WORK INSTRUCTIONS = Can you retype, word for word, the stretch of the supercommuting article below from "So they packed" through "he’d be supercommuting."?

TEXT PASSAGE =

Andrew Rendon liked some elements of his commute, though many people wouldn’t. That’s because his commute entailed a roughly 2.5-hour drive and a flight to boot.
Rendon, a 31-year-old DevOps — or development and operations — engineer, and his wife used to live and work in central New Jersey, but within the past year the couple moved to North Carolina, where his wife found a job. His in-laws had also recently moved south.
Rendon and his wife had been renting in New Jersey but he says they knew buying a home there would be too expensive.
“The same square footage, the same type of house that we get down here would be easily twice the cost in New Jersey,” he says.
So they packed up for the Tar Heel State, where they bought a home, and Rendon began supercommuting once a week.
Waking up at 2 a.m.
Most of Rendon’s co-workers on his team were hired during the pandemic-era remote work boom and work remote to this day, he says. Because he was hired later, when return-to-office mandates started rolling out, he didn’t get the same flexibility. Rendon knew his move would mean he’d be supercommuting.
Once a week, Rendon would pack a suitcase and hit the road by 3 a.m., driving roughly 2.5 hours to the Raleigh airport. While there’s a closer airport, airfares are cheaper out of Raleigh, he says. And he’d gotten used to the long drive.
“I love to drive, so I try to find the best of it,” he says. “I listen to a podcast, so that kind of gets me by.”
After his flight, usually 1.5 to 2 hours, he’d arrive in Newark between 8 a.m. and 9 a.m. and get on a quick train ride to his office. After the workday, he’d stay in town at a hotel overnight, work one more day in the office, and catch a flight back to Raleigh in the evening.
“I used to love flying as a kid so being able to get on a plane every week, that part is really cool,” he says.

THE DATA =

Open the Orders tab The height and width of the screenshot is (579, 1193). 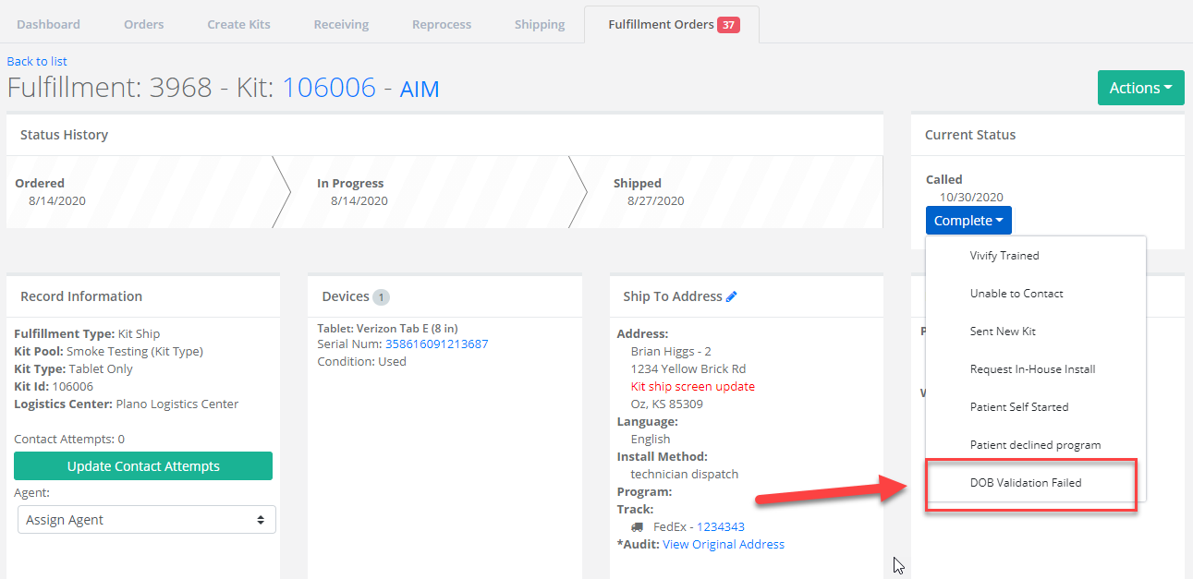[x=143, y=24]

ANSWER BOX =
So they packed up for the Tar Heel State, where they bought a home, and Rendon began supercommuting once a week.
Waking up at 2 a.m.
Most of Rendon’s co-workers on his team were hired during the pandemic-era remote work boom and work remote to this day, he says. Because he was hired later, when return-to-office mandates started rolling out, he didn’t get the same flexibility. Rendon knew his move would mean he’d be supercommuting.